Similarly, on April 13, 2022, the Labour Chamber, in theLE CAB case” (Cass. soc. April 13, 2022 n°20.14-870) recalled that the cluster of evidence ensuring an insertion of the worker in an organized service is not sufficient to demonstrate the existence of a subordination link. Here the Court states that geolocation and the evaluation of services are two things inherent to the services of platforms and therefore cannot constitute a power of control or sanction. This decision allows to redefine the level of control and sanctions that platforms can reach without risking to enter into the framework of subordination.

In opposition to these last two decisions of the Labour Chamber, the Criminal Court, on April 19, 2022, sanctioned the Deliveroo platform with the maximum penalty for concealed work, i.e. 375,000 euros for abuse of the workers’ self-employed status. This sanction was motivated by a set of indicators. In particular, it was emphasized that it was the platform that created the service offer and not the delivery person, and that there was a real operational framework in the form of a special outfit and invoicing elements provided by the company. Moreover, these workers are in a situation of economic dependence and do not have the means to work for other market players. Not to mention the problem of geolocation, which is synonymous with control by the platform. The Deliveroo company has appealed and denies the existence of any link of subordination between the platform and the independent workers. This decision is important, especially since the Court followed the opinion of the Labour Chamber of the “Cour de Cassation”, which it had consulted beforehand. The opinion was therefore shared by this social court, making the jurisprudential landscape even more fluctuating.
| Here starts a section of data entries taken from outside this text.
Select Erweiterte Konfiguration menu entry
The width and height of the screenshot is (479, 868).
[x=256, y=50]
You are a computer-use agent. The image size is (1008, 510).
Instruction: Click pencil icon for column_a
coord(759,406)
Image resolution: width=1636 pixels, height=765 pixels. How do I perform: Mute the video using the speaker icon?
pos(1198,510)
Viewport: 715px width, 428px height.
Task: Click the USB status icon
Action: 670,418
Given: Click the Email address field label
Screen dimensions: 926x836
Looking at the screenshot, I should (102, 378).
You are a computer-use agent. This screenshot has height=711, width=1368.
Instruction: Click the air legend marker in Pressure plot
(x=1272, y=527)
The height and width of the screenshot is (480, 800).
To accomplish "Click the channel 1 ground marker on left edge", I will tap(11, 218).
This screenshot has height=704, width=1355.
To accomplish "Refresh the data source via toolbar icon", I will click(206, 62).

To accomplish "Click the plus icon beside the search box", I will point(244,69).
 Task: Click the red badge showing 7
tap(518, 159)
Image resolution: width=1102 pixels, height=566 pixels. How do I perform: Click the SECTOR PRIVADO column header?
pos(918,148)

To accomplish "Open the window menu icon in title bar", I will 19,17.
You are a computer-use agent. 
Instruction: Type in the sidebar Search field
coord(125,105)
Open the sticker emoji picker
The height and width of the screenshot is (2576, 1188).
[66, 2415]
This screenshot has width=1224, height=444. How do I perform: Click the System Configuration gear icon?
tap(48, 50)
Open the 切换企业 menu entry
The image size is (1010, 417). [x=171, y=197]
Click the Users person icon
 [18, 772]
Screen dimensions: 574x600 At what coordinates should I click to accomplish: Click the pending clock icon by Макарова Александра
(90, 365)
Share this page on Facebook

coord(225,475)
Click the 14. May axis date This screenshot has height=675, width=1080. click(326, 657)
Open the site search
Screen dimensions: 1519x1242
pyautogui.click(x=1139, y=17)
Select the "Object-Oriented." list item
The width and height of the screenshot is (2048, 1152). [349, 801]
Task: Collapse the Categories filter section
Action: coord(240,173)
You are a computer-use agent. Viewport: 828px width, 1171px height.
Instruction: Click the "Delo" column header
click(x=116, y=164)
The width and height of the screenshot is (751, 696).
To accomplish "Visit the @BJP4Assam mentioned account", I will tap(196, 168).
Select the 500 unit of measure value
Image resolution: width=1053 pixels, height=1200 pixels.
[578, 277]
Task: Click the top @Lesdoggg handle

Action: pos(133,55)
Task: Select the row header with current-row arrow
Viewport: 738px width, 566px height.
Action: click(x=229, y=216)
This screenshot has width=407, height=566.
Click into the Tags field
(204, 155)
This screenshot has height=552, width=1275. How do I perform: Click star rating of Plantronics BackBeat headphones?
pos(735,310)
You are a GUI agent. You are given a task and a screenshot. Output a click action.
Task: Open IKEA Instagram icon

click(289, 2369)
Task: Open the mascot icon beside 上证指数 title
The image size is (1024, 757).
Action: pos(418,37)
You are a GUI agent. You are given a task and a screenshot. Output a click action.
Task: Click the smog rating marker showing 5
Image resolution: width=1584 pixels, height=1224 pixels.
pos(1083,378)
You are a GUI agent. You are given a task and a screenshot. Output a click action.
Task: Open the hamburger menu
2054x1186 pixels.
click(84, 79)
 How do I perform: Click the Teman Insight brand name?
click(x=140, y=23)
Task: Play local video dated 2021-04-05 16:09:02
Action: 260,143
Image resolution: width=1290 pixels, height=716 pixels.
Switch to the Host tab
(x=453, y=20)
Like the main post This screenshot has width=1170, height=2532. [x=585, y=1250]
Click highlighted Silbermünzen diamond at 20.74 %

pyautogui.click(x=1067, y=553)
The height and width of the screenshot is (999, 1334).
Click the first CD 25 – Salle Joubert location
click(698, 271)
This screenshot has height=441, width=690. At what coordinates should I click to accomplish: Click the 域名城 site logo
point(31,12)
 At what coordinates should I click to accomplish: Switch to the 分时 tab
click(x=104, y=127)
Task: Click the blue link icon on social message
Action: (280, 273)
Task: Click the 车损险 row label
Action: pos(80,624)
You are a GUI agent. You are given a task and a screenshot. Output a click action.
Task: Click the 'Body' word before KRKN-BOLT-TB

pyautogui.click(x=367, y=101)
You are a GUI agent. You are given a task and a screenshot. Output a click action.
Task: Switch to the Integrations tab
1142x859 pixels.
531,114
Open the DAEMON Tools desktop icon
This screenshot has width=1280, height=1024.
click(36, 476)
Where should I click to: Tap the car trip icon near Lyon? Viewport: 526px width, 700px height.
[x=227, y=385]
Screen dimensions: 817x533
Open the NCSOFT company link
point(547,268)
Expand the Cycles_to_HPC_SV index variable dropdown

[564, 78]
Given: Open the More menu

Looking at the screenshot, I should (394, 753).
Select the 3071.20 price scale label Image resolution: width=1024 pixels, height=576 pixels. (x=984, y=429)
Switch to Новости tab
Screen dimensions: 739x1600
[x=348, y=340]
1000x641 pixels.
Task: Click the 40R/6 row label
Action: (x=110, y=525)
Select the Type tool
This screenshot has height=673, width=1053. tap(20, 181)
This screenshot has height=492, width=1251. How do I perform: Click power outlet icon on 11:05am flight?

In the absence of a homogeneous definition of the status of platform workers by the courts, the legislator has been able to get around the problem of requalification by directly supervising platform workers and by ensuring that the latter, even if they do not qualify as employees, can have access to social dialogue. Thus, we can underline the creation, on April 21, 2021, of an Authority of Social Relations of Employment Platforms (ARPE) in charge of regulating the social dialogue between the platforms and the workers who are linked to them by a commercial contract. The ARPE organizes elections and training for platform workers’ representatives and protects them in the event of breach of contract. The goal is to negotiate with the platforms their right to better working conditions in the near future.